This is Anthropic simultaneously making two claims that exist in tension. The first: we must withhold our most capable model because its capabilities are too dangerous to release. The second: competitors are already systematically extracting those capabilities through the API and will soon release them in models with no safeguards.
If the second claim is true — and Anthropic’s own evidence is persuasive — then withholding Mythos delays proliferation by the six-to-eighteen-month window Anthropic estimates before competitors match its capabilities independently. The FFmpeg patches prove the window’s value at the individual-vulnerability level: defenders patched a sixteen-year-old flaw because Anthropic found it first. A year of defensive advantage in cybersecurity saves real systems from real exploits. But patching individual bugs does not address the structural problem: a model that can find thousands of vulnerabilities across every major OS and browser, running unrestricted on anyone’s hardware. The window is a reprieve, not a strategy.
The distillation evidence also reveals the bridge between the two arms of the pincer. Capabilities developed inside a closed model leak through the API layer via distillation. Once distilled into an open-weight model and released — as DeepSeek R1 was, under a permissive open license, in January 2025 — the alignment removal techniques apply. The model that was too dangerous to release is now downloadable, uncensored, and free.
You cannot export-control a sequence of API calls.[28]
Governance for the governed
Each of these developments was foreseeable. The problem is that Western AI governance was built on three premises that are now simultaneously false.
Premise one: frontier capabilities require frontier compute.The January 2025 AI Diffusion Framework — the first US export controls on model weights — explicitly exempted open-weight models. The Bureau of Industry and Security acknowledged the logic: once weights are released, they can be copied and sent anywhere instantaneously.[29] The framework relied instead on controlling chips and closed weights above a high compute threshold. But it also created a sliding threshold mechanism: as open models improve, controls on closed models at equivalent capability levels automatically relax. This means open-weight proliferation systematically erodes export controls by design — each release lowers the ceiling. GLM 5.1’s training on sanctioned Huawei chips demonstrates that even the hardware bottleneck is not holding: the entire US semiconductor export control architecture was designed to prevent exactly this outcome.
Premise two: Safety alignment is technically durable.The NTIA’s July 2024 report on dual-use foundation models with widely available model weights — the definitive US government analysis — found that safety mitigations that work for closed models do not reliably work for models with widely available weights.[30] The UK AI Security Institute’s research found that scaffolding-based defenses —safety layers bolted around the model rather than trained into it — can be trivially disabled and that once weights are released, the system cannot be rolled back.[31] As of April 2026, no peer-reviewed defense against alignment removal has survived adversarial evaluation. The one promising direction — extended-refusal fine-tuning, which distributes the safety signal across multiple dimensions rather than concentrating it in one — remains untested at scale against adaptive adversaries.

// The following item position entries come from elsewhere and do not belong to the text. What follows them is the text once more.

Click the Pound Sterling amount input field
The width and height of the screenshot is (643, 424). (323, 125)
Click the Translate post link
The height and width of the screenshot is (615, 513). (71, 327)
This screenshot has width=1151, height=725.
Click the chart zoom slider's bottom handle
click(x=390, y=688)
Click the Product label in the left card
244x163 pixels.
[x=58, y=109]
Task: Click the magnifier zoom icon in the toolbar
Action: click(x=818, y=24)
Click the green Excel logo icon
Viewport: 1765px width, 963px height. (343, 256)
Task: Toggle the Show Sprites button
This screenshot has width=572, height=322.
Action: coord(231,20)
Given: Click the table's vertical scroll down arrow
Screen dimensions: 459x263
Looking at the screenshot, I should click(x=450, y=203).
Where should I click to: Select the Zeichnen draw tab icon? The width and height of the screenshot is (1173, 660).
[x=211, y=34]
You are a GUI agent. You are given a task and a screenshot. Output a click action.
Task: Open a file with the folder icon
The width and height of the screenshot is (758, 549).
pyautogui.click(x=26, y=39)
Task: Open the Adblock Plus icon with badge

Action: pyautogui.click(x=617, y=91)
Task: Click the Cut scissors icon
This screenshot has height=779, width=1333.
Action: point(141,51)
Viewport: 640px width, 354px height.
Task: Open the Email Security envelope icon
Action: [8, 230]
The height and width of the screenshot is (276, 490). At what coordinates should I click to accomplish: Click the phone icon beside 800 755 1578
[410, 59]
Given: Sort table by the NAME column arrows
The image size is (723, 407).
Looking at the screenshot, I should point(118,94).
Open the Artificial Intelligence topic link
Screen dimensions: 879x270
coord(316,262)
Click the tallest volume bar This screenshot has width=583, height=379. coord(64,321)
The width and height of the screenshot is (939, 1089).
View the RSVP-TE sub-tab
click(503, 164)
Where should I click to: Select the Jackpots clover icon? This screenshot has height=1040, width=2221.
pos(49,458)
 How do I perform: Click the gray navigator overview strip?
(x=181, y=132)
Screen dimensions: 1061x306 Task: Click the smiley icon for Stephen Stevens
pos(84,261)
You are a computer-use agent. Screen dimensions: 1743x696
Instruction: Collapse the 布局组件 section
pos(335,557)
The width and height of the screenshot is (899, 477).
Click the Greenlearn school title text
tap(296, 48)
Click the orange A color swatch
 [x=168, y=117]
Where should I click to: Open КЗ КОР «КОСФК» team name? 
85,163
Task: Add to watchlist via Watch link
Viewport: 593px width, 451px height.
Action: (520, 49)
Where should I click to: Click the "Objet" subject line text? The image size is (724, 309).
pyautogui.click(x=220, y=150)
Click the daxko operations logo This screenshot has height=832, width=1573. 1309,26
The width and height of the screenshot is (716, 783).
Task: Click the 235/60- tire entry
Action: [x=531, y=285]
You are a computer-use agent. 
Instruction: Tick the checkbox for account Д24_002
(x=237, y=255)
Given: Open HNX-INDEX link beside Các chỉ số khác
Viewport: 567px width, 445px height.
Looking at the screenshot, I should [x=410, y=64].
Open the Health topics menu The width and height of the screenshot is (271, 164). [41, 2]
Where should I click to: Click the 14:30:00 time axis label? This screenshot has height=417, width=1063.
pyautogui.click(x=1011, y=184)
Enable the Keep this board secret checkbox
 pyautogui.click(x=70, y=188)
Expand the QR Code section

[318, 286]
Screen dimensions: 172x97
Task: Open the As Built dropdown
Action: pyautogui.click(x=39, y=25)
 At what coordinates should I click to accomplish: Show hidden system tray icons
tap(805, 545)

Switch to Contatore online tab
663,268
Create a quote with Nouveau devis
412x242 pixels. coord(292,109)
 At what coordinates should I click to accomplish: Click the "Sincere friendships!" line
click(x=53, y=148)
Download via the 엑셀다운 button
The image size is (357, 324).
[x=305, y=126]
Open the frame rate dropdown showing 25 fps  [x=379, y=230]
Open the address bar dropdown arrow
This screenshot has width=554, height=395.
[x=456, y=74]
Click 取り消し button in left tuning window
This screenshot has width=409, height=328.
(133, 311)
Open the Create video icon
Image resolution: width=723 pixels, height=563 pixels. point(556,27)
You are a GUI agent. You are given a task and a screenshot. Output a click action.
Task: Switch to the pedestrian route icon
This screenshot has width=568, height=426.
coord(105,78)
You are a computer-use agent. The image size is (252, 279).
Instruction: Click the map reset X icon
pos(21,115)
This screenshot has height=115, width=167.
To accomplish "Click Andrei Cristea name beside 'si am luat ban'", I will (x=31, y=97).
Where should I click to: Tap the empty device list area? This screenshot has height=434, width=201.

Premise three: access restriction equals capability restriction.This is the core of what I’ve called in prior pieces “governance for the governed.”[32] Anthropic’s withholding of Mythos constrains actors who would have accessed capabilities through Anthropic. It does nothing about the actor who downloads GLM 5.1 from Hugging Face, runs CRACK on it, and obtains a model with no safety restrictions and near-frontier coding capability. The safety framework governs the governed. The actors who justify the controls operate entirely outside it. Alignment still prevents casual misuse by unsophisticated users — that value is real but narrow. For enterprise risk teams, the implication is concrete: “aligned model” should be treated as a configuration state, not a security property, and is subject to change the moment the model leaves the provider’s infrastructure.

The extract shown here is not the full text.